安全公司ESET的网络安全研究人员分享了他们对世界上第一个在野外使用的UEFI bootkit的分析，该UEFI bootkit可以绕过完全更新的UEFI系统上的安全启动。它甚至可以在完全更新的Windows 10和Windows 11版本上绕过它。

据研究人员称，没有迹象表明谁创建了这个bootkit或它的名字，因此他们得出结论认为它对应于BlackLotus bootkit。该bootkit自2022年起在地下网络犯罪论坛上以5000美元的价格进行推广，另外还有200美元用于更新。

BlackLotus是用汇编和C编程语言编写的，因此开发人员可以将一套强大的功能插入到一个80kb的文件中。它不仅会禁用安全启动，还会禁用许多其他操作系统安全机制，包括受管理程序保护的代码完整性(HVCI)、BitLocker和Windows Defender。

此Bootkit可以在运行Windows 11并启用UEFI安全启动的完全更新的系统上运行。它针对称为统一可扩展固件接口(UEFI)的固件低级链。这个复杂的链条负责启动现代计算机。UEFI将计算机的固件与操作系统连接起来，同时充当操作系统本身。

由于UEFI位于计算机主板上的SPI连接闪存芯片中，因此很难对其进行检查或修补。BlackLotus以UEFI为目标的方式与 MoonBounce、CosmicStrand和MosaicRegressor等其他bootkit的不同之处在于，它们以存储在闪存芯片中的UEFI固件为目标，而BlackLotus以EFI系统分区中的软件为目标。

它是通过利用在所有受支持的Microsoft Windows版本中发现并于2022年1月修补的漏洞实现的。它被跟踪为CVE-2022-21894。这是一个逻辑缺陷，被发现它的研究人员称为“Baton Drop”，可以利用它在PC启动时从启动序列中完全删除安全启动功能。

威胁行为者可以轻松利用此漏洞获取用于加密硬盘驱动器的BitLocker的密钥。

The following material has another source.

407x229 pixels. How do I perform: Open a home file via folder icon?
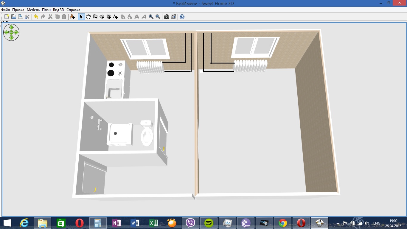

对于BlackLotus的创建者来说，这个缺陷已被证明非常有用，因为尽管已打补丁，但易受攻击的签名二进制文件尚未添加到UEFI吊销列表中，该列表会警告不可信的启动文件。

据研究人员称，目前正在使用数百个易受攻击的引导加载程序，如果这些签名的二进制文件被撤销，将导致数百万台设备无法使用。这就是完全更新的设备仍然容易受到攻击的原因，因为威胁行为者可以用易受攻击的旧软件替换打过补丁的软件。

UEFI bootkit是强大的威胁，因为UEFI可以完全控制操作系统的启动过程。这就是它如何禁用各种操作系统安全机制并在早期操作系统启动阶段部署自己的内核模式和用户模式有效负载。这让攻击者可以偷偷操作并获得高权限。

该bootkit的部署方式尚不清楚，但攻击链涉及一个安装程序组件，该组件将文件写入EFI系统分区并禁用HVCI和BitLocker，然后重新启动主机。

BlackLotus禁用保护解决方案以部署内核驱动程序，防止bootkit文件被删除，以及HTTP加载程序。相反，引导加载程序与控制服务器建立通信并执行有效负载。